The first synthesis and elucidation of the structure of the cocaine molecule was by Richard Willstätter in 1898. It was the first biomimetic synthesis of an organic structure recorded in academic chemical literature. The synthesis started from tropinone, a related natural product and took five steps. The name comes from "coca" and the alkaloid suffix "-ine", forming "cocaine".

Medicalization

"Cocaine toothache drops", 1885 advertisement of cocaine for dental pain in children
Advertisement in the January 1896 issue of McClure's Magazine for Burnett's Cocaine "for the hair".

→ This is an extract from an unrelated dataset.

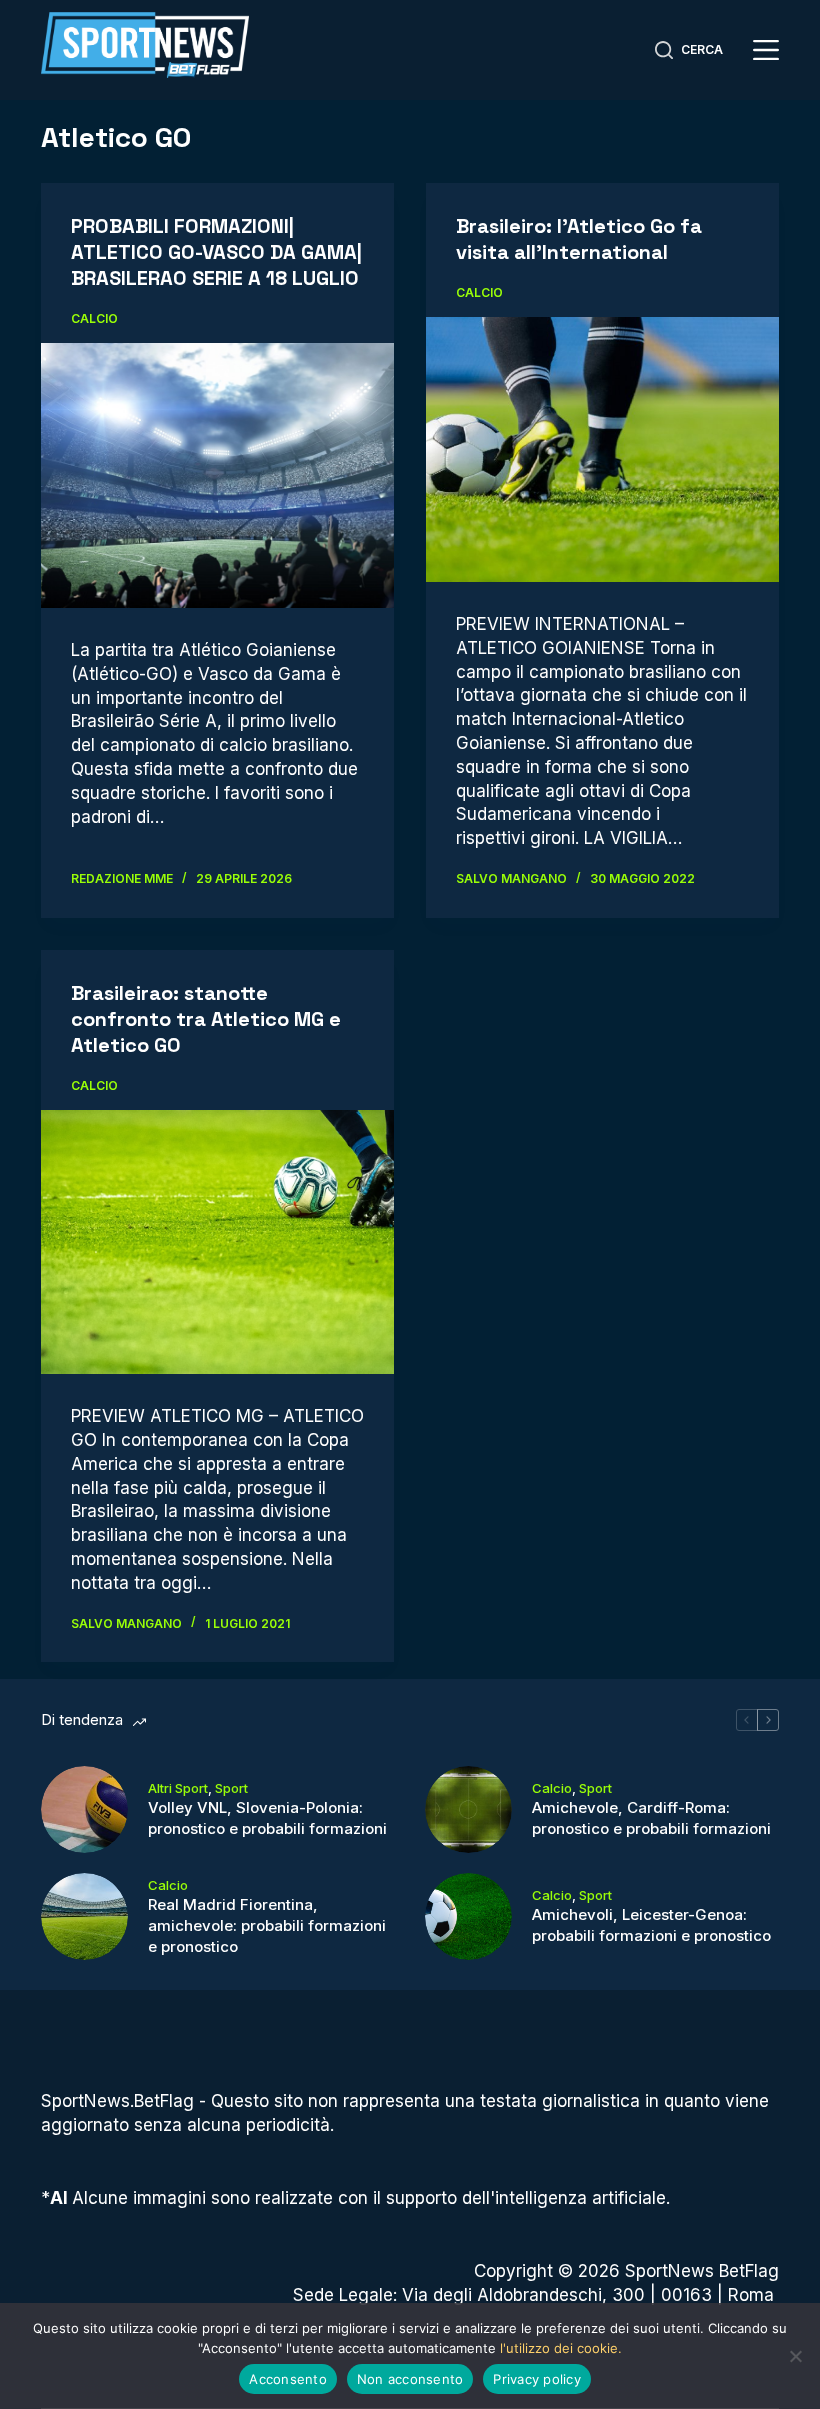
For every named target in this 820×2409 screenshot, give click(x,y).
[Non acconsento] (795, 2356)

With the discovery of this new alkaloid, Western medicine was quick to exploit the possible uses of this plant.

In 1879, Vassili von Anrep, of the University of Würzburg, devised an experiment to demonstrate the analgesic properties of the newly discovered alkaloid. He prepared two separate jars, one containing a cocaine-salt solution, with the additional containing merely salt water. He then submerged a frog's legs into the two jars, one leg in the treatment and one in the control solution, and proceeded to stimulate the legs in several different ways. The leg that had been immersed in the cocaine solution reacted quite differently from the leg that had been immersed in salt water.

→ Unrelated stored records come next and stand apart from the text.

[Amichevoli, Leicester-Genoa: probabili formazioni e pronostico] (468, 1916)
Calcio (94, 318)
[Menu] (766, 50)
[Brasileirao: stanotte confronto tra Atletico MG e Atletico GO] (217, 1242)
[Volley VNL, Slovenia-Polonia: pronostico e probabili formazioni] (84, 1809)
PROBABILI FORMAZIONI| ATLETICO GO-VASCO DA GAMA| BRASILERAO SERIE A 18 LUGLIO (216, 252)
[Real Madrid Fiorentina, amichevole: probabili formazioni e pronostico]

Karl Koller (a close associate of Sigmund Freud, who would write about cocaine later) experimented with cocaine for ophthalmic usage. In an infamous experiment in 1884, he experimented upon himself by applying a cocaine solution to his own eye and then pricking it with pins. His findings were presented to the Heidelberg Ophthalmological Society. Also in 1884, Jellinek demonstrated the effects of cocaine as a respiratory system anesthetic. In 1885, William Halsted demonstrated nerve-block anesthesia, and James Leonard Corning demonstrated peridural anesthesia. 1898 saw Heinrich Quincke use cocaine for spinal anesthesia.

Today, cocaine has a quite limited medical use.

Popularization

Pope Leo XIII purportedly carried a hip flask of the coca-treated Vin Mariani with him, and awarded a Vatican gold medal to Angelo Mariani.

In 1859, an Italian doctor, Paolo Mantegazza, returned from Peru, where he had witnessed first-hand the use of coca by the local indigenous peoples. He proceeded to experiment on himself and upon his return to Milan he wrote a paper in which he described the effects. In this paper he declared coca and cocaine (at the time they were assumed to be the same) as being useful medicinally, in the treatment of "a furred tongue in the morning, flatulence, and whitening of the teeth."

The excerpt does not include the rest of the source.